Drug Tests for All Kids?
A family in the Texas panhandle town of Lockney has filed a court challenge against the mandatory drug testing of all students at the public junior and senior high schools.
It's a challenge well worth wider debate in the United States, and not one left just to federal court judges.
The legality of such a sweeping presumption of guilt by a public school is one thing.
But the morality of such intrusive action on many innocent children is another.
Lockney, like many towns in the US, is desperate to keep drugs and drugged-up kids out of the schools to ensure a safe and disciplined learning environment. Parents who are unable to ensure their children are clean of drugs, or who don't trust other parents to have done so, have pressured the school board to take the step of asking permission from all parents to conduct random urine tests of students.
For students who fail the test, various punishments - such as a three-day suspension - will be handed out. But punishment will also be given to students who refuse the test - or whose parents don't give permission.
Lockney's officials contend that drugs have become such a large and legitimate concern that schools can be reasonably suspicious of all students.
The Supreme Court has ruled that schools can have mandatory drug testing of athletes. And it has let stand a similar ruling allowing testing of students in extra-curricular programs.
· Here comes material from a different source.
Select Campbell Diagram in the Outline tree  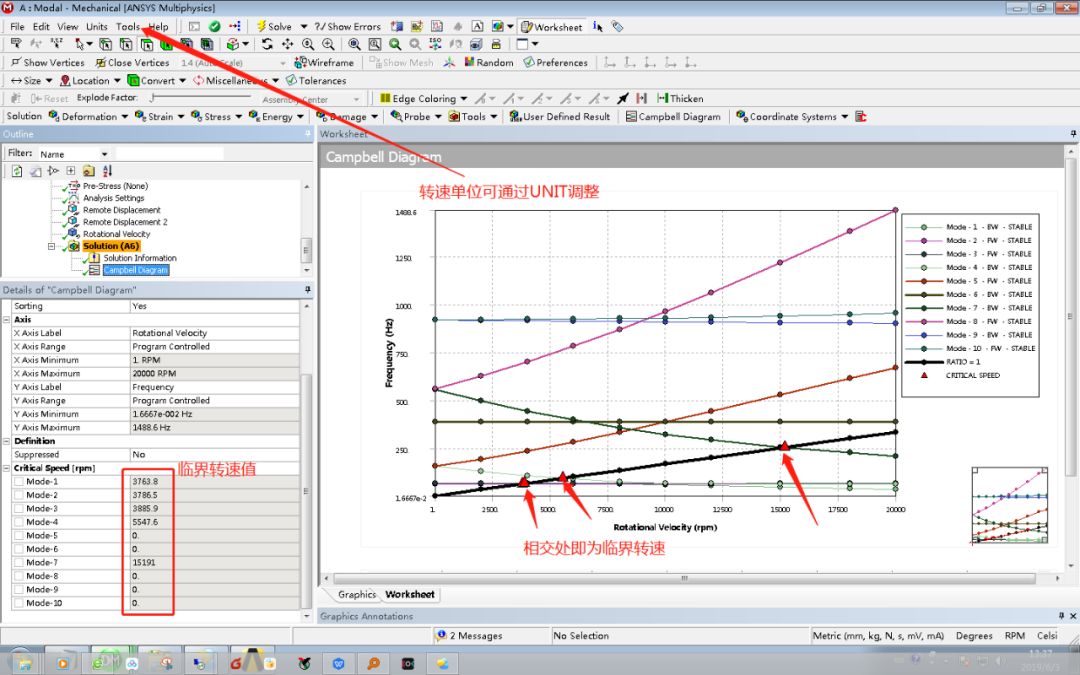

But the Lockney case could force the court to decide if blanket testing of all students is an "unreasonable search" that violates the Constitution's Fourth Amendment.
If the court is wise, it will set the bar very high for such a drastic measure. Or it can avoid making a ruling in hopes that other, nonjudicial solutions prevail.
Before communities sidestep the Constitution, they can do much more to help parents keep kids off drugs. And schools can do more to create a drug-free culture among students.
Antidrug measures should be driven not by fear of addiction but by a love for the ability of all students to reach their potential. That idea is easily expressed by offering, for instance, better extra-curricular activities.
Bodily exams will just send the wrong message to children.